# WORK TO COMPLETE
Could you please write out the data shown below, exactly and in full?

INFORMATION SUPPLIED: Begin

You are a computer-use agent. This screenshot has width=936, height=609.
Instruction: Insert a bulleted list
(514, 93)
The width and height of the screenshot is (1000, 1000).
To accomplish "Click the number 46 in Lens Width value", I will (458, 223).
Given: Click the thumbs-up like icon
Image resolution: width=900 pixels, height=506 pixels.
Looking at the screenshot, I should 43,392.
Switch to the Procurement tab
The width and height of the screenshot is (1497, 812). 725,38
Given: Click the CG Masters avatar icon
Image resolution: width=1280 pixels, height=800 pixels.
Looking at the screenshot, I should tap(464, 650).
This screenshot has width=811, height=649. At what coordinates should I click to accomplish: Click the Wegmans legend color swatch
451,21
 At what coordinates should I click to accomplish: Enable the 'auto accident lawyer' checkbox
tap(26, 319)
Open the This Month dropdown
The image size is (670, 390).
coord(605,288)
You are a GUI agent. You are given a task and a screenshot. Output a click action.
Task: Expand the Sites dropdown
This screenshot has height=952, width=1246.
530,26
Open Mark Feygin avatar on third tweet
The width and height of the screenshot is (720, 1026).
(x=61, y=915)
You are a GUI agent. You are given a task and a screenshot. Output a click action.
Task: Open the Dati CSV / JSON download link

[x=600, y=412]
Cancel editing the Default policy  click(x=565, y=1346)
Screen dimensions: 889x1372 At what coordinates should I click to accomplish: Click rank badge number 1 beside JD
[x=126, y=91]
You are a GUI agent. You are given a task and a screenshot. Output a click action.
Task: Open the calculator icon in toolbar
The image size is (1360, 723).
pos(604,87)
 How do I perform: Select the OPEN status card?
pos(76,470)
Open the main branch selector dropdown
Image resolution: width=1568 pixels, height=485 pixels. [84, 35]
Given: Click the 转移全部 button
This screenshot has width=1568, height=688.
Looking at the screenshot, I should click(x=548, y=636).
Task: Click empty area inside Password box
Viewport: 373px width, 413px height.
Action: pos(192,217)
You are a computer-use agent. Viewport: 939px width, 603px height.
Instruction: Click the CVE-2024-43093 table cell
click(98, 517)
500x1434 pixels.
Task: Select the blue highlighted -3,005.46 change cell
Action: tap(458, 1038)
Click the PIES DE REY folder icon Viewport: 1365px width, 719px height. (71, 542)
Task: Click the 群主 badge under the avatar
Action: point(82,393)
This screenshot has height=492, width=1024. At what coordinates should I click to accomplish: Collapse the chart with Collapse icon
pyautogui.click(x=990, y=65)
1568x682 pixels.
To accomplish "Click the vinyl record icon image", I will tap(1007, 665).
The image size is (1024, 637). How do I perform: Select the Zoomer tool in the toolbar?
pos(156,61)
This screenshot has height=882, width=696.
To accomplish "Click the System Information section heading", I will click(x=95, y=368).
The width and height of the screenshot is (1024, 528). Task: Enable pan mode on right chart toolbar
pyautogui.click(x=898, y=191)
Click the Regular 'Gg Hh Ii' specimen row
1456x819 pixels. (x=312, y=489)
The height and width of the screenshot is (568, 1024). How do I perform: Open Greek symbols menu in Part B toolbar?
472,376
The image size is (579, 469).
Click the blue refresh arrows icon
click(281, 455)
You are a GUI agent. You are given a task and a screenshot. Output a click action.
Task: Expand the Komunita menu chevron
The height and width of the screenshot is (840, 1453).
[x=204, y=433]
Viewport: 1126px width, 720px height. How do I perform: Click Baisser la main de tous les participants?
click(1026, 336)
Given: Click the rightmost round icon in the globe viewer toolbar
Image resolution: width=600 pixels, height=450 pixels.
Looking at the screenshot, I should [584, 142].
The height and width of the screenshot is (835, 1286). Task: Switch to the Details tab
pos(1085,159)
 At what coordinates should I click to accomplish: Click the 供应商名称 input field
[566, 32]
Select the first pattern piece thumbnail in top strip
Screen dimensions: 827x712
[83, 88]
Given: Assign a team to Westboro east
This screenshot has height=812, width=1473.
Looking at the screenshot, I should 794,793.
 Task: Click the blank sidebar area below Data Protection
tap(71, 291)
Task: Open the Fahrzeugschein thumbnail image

INFORMATION SUPPLIED: End

# FINISHED TASK
You are a computer-use agent. This screenshot has width=936, height=609.
Instruction: Insert a bulleted list
(514, 93)
The width and height of the screenshot is (1000, 1000).
To accomplish "Click the number 46 in Lens Width value", I will (458, 223).
Given: Click the thumbs-up like icon
Image resolution: width=900 pixels, height=506 pixels.
Looking at the screenshot, I should 43,392.
Switch to the Procurement tab
The width and height of the screenshot is (1497, 812). 725,38
Given: Click the CG Masters avatar icon
Image resolution: width=1280 pixels, height=800 pixels.
Looking at the screenshot, I should tap(464, 650).
This screenshot has width=811, height=649. At what coordinates should I click to accomplish: Click the Wegmans legend color swatch
451,21
 At what coordinates should I click to accomplish: Enable the 'auto accident lawyer' checkbox
tap(26, 319)
Open the This Month dropdown
The image size is (670, 390).
coord(605,288)
You are a GUI agent. You are given a task and a screenshot. Output a click action.
Task: Expand the Sites dropdown
This screenshot has height=952, width=1246.
530,26
Open Mark Feygin avatar on third tweet
The width and height of the screenshot is (720, 1026).
(x=61, y=915)
You are a GUI agent. You are given a task and a screenshot. Output a click action.
Task: Open the Dati CSV / JSON download link

[x=600, y=412]
Cancel editing the Default policy  click(x=565, y=1346)
Screen dimensions: 889x1372 At what coordinates should I click to accomplish: Click rank badge number 1 beside JD
[x=126, y=91]
You are a GUI agent. You are given a task and a screenshot. Output a click action.
Task: Open the calculator icon in toolbar
The image size is (1360, 723).
pos(604,87)
 How do I perform: Select the OPEN status card?
pos(76,470)
Open the main branch selector dropdown
Image resolution: width=1568 pixels, height=485 pixels. [84, 35]
Given: Click the 转移全部 button
This screenshot has width=1568, height=688.
Looking at the screenshot, I should click(x=548, y=636).
Task: Click empty area inside Password box
Viewport: 373px width, 413px height.
Action: pos(192,217)
You are a computer-use agent. Viewport: 939px width, 603px height.
Instruction: Click the CVE-2024-43093 table cell
click(98, 517)
500x1434 pixels.
Task: Select the blue highlighted -3,005.46 change cell
Action: tap(458, 1038)
Click the PIES DE REY folder icon Viewport: 1365px width, 719px height. (71, 542)
Task: Click the 群主 badge under the avatar
Action: point(82,393)
This screenshot has height=492, width=1024. At what coordinates should I click to accomplish: Collapse the chart with Collapse icon
pyautogui.click(x=990, y=65)
1568x682 pixels.
To accomplish "Click the vinyl record icon image", I will tap(1007, 665).
The image size is (1024, 637). How do I perform: Select the Zoomer tool in the toolbar?
pos(156,61)
This screenshot has height=882, width=696.
To accomplish "Click the System Information section heading", I will click(x=95, y=368).
The width and height of the screenshot is (1024, 528). Task: Enable pan mode on right chart toolbar
pyautogui.click(x=898, y=191)
Click the Regular 'Gg Hh Ii' specimen row
1456x819 pixels. (x=312, y=489)
The height and width of the screenshot is (568, 1024). How do I perform: Open Greek symbols menu in Part B toolbar?
472,376
The image size is (579, 469).
Click the blue refresh arrows icon
click(281, 455)
You are a GUI agent. You are given a task and a screenshot. Output a click action.
Task: Expand the Komunita menu chevron
The height and width of the screenshot is (840, 1453).
[x=204, y=433]
Viewport: 1126px width, 720px height. How do I perform: Click Baisser la main de tous les participants?
click(1026, 336)
Given: Click the rightmost round icon in the globe viewer toolbar
Image resolution: width=600 pixels, height=450 pixels.
Looking at the screenshot, I should [584, 142].
The height and width of the screenshot is (835, 1286). Task: Switch to the Details tab
pos(1085,159)
 At what coordinates should I click to accomplish: Click the 供应商名称 input field
[566, 32]
Select the first pattern piece thumbnail in top strip
Screen dimensions: 827x712
[83, 88]
Given: Assign a team to Westboro east
This screenshot has height=812, width=1473.
Looking at the screenshot, I should 794,793.
 Task: Click the blank sidebar area below Data Protection
tap(71, 291)
Task: Open the Fahrzeugschein thumbnail image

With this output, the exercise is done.